[Document excerpt Boundary: Start]

COVID-19 Impacts 50 Percent of Church’s Global Missionary Force of 67,000

Contributed By Scott Taylor, Church News managing editor

  • 26 March 2020

Sister Kimber Young teaches training missionaries Mandarin Chinese via videoconferencing at the Provo Missionary Training Center on Wednesday, March 25, 2020. Photo by Laura Seitz, Deseret News.

Article Highlights

  • Missionary Department calls these adjustments “the adventure of a lifetime.”
  • Safety is the number-one concern with missionaries.
  • In many areas, missionaries are teaching just as much or more with mobile devices.

“I hope everyone, in the middle of all this, doesn’t miss the historic experience this is for these young men and young women who were the ones who made it through the pandemic.” —Elder Brent H. Nielson of the Seventy

No full-time missionaries of The Church of Jesus Christ of Latter-day Saints have tested positive for COVID-19, and some 50 percent of the global missionary force of 67,000 are being impacted by returning home for reassignment or release in the Church’s adjustments to missionary service due to the coronavirus pandemic.

Meanwhile, the Church’s Missionary Department is seeing a reshaping of mission work as elders and sisters are reaching out, teaching, and being trained in new ways.

“The adventure of a lifetime” is the label used by Elder Brent H. Nielson, a General Authority Seventy who is executive director of the Missionary Department. That phrase aptly describes not only the recent impacts to individual missionaries but also the ever-updating adjustments the Church and its Missionary Department are making.

In his mind, the attention given to adjustments can cause missionaries, their families, Church members, and even Missionary Department personnel to overlook what has become a unique missionary experience.

“This is an adventure of a lifetime,” he said. “Our missionaries will be ones who say, ‘I was a missionary during the coronavirus pandemic. I served in the Philippines for a while, and we flew out, and I served in Nebraska—it was a different day and a different time, and we were those missionaries.’”

With emotion, he continued: “When I see their pictures on the planes, they are today’s ‘army of Helaman’—they are very impressive. I hope everyone, in the middle of all this, doesn’t miss the historic experience this is for these young men and young women who were the ones who made it through the pandemic.”

Added David N. Weidman, the Missionary Department’s managing director, of the elders and sisters in self-isolation, awaiting reassignment in their home country: “How many missionaries will be able to say, ‘I was assigned to serve two weeks in my home’? They’re not home as a released missionary—that call stays with them.”

Information and Insights

The two joined the Church News in a videoconference interview to offer information, insights, and anecdotes from the recent adjustments to missionary service.

Three things to know: Weidman singled out three points Church and Missionary Department leaders want missionaries, their parents, and Latter-day Saints to know.

First, “safety is the number-one concern we have with missionaries, but very close behind that is continuing to help the gathering of Israel,” he said. “The Brethren, when they weigh decisions, weigh both of these, and their decisions are based on those twin priorities.”

The third thing to know is “gratitude on our part for their patience,” he said. Missionaries will need patience with timing on reassignments, new calls, and training information.

No positive tests: To date, no missionary or mission leader has yet tested positive for COVID-19.

A few missionaries have shown similar flu-like symptoms, prompting the worry they have the virus, Elder Nielson said. For those tested, the results were negative.

[Document excerpt Boundary: End]
[Records Boundary: Start]

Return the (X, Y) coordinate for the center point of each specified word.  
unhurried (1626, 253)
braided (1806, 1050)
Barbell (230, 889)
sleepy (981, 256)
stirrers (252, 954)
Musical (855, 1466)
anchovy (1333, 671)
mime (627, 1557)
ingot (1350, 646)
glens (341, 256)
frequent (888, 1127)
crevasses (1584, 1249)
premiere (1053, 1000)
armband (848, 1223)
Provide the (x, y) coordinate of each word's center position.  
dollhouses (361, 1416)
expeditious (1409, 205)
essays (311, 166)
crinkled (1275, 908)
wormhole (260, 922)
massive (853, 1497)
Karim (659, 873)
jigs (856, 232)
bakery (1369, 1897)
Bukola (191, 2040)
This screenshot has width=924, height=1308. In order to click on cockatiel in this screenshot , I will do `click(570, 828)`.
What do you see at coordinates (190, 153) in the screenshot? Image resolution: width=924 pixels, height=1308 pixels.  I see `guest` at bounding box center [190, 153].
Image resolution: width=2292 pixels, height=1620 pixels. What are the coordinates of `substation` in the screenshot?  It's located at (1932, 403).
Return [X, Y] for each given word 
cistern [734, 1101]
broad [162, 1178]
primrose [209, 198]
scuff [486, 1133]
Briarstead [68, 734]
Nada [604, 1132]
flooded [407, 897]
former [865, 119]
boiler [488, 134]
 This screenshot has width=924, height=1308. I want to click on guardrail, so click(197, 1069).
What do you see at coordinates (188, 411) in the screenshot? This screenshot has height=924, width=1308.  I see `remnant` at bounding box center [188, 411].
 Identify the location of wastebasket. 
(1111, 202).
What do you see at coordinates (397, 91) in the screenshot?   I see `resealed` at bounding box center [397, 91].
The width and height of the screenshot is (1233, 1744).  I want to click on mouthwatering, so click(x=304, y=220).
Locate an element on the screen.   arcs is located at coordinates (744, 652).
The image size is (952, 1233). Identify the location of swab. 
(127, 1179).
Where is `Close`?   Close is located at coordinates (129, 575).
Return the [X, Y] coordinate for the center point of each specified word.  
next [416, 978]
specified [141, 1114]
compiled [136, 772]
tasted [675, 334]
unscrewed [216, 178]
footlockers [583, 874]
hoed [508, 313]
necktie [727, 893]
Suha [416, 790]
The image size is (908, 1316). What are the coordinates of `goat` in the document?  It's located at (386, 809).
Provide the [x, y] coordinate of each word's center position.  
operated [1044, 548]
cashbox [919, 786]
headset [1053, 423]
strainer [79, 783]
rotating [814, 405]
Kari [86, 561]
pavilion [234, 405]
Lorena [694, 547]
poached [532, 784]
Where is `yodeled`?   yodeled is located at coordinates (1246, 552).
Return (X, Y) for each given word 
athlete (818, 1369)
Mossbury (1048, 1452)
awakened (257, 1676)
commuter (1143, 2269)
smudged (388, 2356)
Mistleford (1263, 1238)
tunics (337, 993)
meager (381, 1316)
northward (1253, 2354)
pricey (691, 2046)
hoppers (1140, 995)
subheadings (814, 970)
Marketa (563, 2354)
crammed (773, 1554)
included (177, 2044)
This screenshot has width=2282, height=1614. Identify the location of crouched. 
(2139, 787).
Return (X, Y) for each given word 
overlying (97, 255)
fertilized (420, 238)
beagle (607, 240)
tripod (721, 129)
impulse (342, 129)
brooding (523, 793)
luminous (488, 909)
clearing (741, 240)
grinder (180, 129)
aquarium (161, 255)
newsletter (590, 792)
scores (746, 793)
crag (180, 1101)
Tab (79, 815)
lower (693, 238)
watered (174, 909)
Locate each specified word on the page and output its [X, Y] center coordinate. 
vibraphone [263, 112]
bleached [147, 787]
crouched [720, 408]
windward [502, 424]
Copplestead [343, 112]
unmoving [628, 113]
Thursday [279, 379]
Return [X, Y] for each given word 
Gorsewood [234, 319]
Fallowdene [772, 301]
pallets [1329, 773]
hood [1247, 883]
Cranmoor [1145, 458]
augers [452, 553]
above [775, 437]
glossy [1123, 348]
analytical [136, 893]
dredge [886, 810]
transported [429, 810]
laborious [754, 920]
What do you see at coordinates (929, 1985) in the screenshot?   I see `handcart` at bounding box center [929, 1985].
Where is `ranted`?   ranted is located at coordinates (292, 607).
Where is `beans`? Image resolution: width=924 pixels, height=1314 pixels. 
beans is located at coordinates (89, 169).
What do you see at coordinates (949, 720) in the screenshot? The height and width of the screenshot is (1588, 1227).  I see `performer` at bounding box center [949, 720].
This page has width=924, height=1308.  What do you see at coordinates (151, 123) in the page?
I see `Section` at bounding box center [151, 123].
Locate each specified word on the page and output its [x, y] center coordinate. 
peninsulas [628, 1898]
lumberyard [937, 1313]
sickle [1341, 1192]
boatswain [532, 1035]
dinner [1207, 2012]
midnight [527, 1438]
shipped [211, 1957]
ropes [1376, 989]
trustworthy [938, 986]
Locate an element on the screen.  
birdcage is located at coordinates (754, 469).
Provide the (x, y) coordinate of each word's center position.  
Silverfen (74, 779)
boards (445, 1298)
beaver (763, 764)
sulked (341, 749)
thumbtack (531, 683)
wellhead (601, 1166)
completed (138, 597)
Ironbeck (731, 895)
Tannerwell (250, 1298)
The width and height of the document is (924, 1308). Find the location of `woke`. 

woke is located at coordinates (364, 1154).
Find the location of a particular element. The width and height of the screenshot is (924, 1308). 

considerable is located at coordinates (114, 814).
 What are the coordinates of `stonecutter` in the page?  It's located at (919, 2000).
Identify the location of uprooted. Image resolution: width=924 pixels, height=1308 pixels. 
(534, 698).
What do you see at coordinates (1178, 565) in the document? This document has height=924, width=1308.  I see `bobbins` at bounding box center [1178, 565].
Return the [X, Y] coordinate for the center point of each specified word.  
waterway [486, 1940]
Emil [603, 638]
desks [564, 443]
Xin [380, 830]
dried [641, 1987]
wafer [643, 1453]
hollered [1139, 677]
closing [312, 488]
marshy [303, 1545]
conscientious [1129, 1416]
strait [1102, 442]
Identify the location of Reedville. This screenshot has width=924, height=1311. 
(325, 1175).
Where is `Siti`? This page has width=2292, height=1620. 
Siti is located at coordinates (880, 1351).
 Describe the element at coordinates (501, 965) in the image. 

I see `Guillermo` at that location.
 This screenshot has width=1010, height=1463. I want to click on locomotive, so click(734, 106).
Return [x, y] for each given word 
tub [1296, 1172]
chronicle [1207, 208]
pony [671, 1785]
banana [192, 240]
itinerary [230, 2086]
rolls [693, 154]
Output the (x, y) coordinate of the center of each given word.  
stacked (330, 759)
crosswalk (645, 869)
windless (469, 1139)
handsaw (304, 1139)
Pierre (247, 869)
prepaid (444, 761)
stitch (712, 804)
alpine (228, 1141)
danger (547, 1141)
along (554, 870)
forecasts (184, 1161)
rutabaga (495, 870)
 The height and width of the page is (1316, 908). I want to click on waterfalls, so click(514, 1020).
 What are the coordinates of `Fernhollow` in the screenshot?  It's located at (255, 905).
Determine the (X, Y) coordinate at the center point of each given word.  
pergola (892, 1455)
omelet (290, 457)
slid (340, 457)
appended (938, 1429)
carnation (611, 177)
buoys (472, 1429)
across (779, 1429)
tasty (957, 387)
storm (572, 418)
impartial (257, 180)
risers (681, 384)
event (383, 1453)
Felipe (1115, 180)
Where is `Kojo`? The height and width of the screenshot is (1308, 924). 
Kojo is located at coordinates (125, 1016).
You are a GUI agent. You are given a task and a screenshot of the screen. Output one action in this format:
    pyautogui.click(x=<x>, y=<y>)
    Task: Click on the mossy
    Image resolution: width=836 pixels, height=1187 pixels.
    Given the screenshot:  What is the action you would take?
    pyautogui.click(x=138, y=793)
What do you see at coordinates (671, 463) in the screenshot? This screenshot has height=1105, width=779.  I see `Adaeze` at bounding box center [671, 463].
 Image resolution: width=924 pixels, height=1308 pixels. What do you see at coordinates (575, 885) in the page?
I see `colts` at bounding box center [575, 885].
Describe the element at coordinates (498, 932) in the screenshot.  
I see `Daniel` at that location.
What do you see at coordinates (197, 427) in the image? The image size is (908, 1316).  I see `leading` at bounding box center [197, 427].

[Records Boundary: End]

In the article on COVID-19 and the Church's missionaries, what position does Elder Brent H. Nielson hold in the Missionary Department? The rows stand apart from the article and have no connection to it.

He is the executive director of the Missionary Department.